Son famosas entre otras obras, su conocido Himno a Bolívar y su Grande Vals o Vals Gottschalk, dedicado al virtuoso Louis Moreau Gottschalk.
Reynaldo Hanh
A quien nos referimos en capítulos anteriores; nace en Caracas en 1874. Fija su residencia en Francia y muere en París, el 28 de enero de 1947. Fue alumno de composición de Jules Massenet y de Gabriel Fauré, se destacó como compositor, director de orquesta, cantante, pianista y crítico musical.
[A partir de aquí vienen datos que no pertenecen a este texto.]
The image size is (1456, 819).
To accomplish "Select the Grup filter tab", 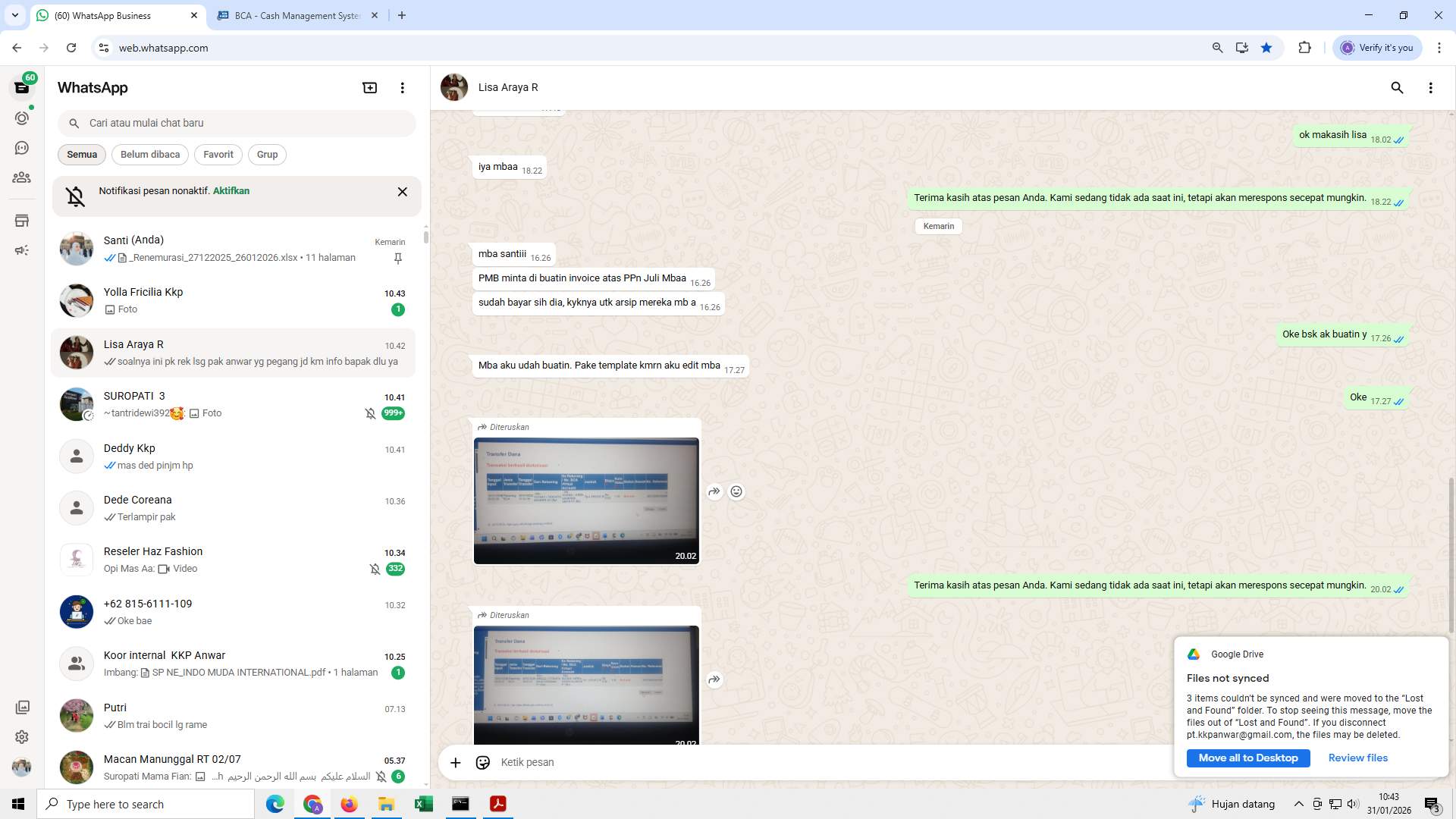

Entre sus obras, muchas de las cuales se perdieron en el naufragio en que perdió la vida, destacan: la ópera cómica I’ Île du rêve (1898), Chanson grises, Études latines, Chansons vénitiennes, las comedias musicales, Mozart (1925), Brummel (1931); las operetas: Ciboulette (1923), Malvina (1935); las óperas Nausicaa (1919), Marchand de Venise (1935); música para el teatro: Le Bal de Béatrice d’ Este (1909), Le Dieu bleu (1912); conciertos, piezas instrumentales y música de cámara, además de muchos escritos periodísticos sobre crítica musical. Llegó a ser Director de la Opera de París. (Cfr.J.A.Calcaño, ob.cit. 229.233).